Return each line of the items below that contains the word "height". Case counts.

------ DATA EXTRACT

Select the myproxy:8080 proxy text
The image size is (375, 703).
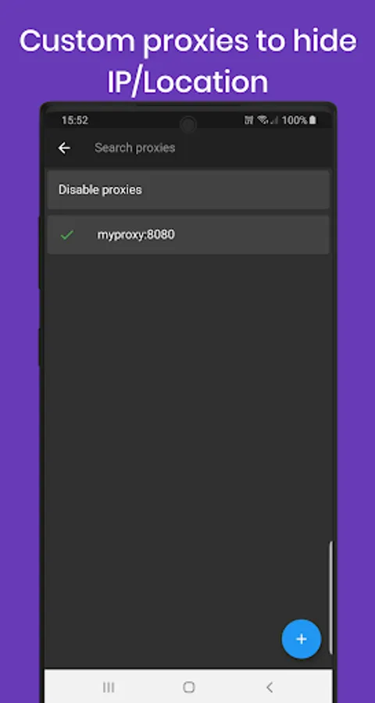click(136, 234)
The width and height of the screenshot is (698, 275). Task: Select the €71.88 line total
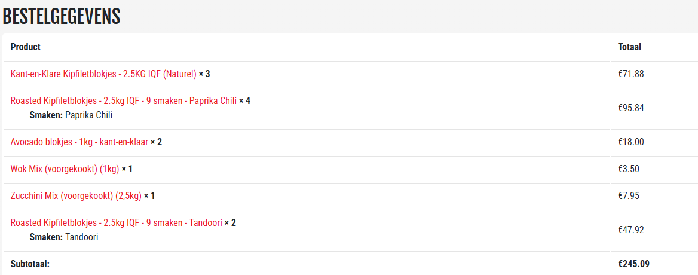(x=630, y=75)
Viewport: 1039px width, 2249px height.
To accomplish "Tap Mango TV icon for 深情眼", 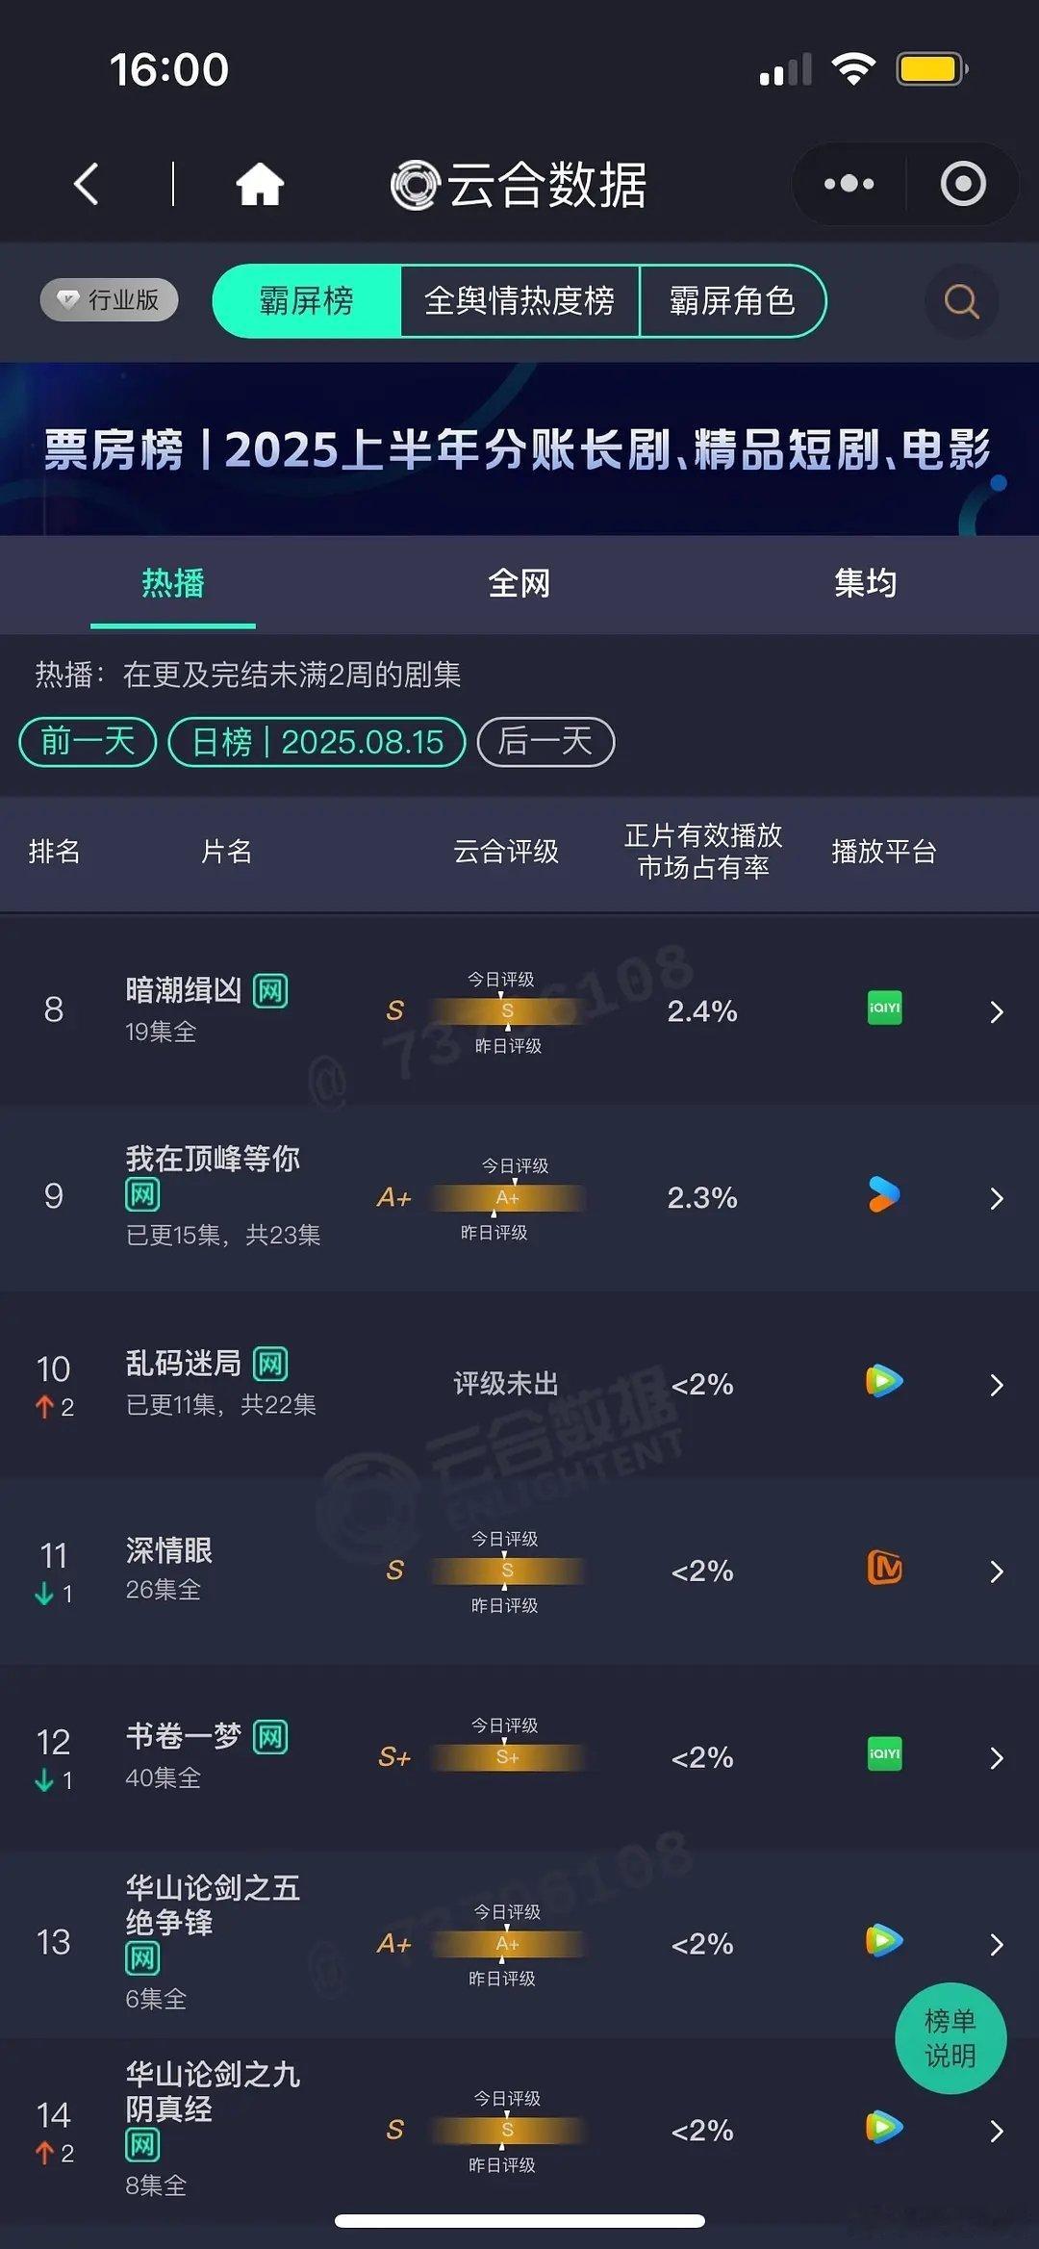I will (884, 1568).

------------

• _WRITTEN RESPONSE_
The width and height of the screenshot is (698, 275). Task: Select the €71.88 line total
Viewport: 1039px width, 2249px height.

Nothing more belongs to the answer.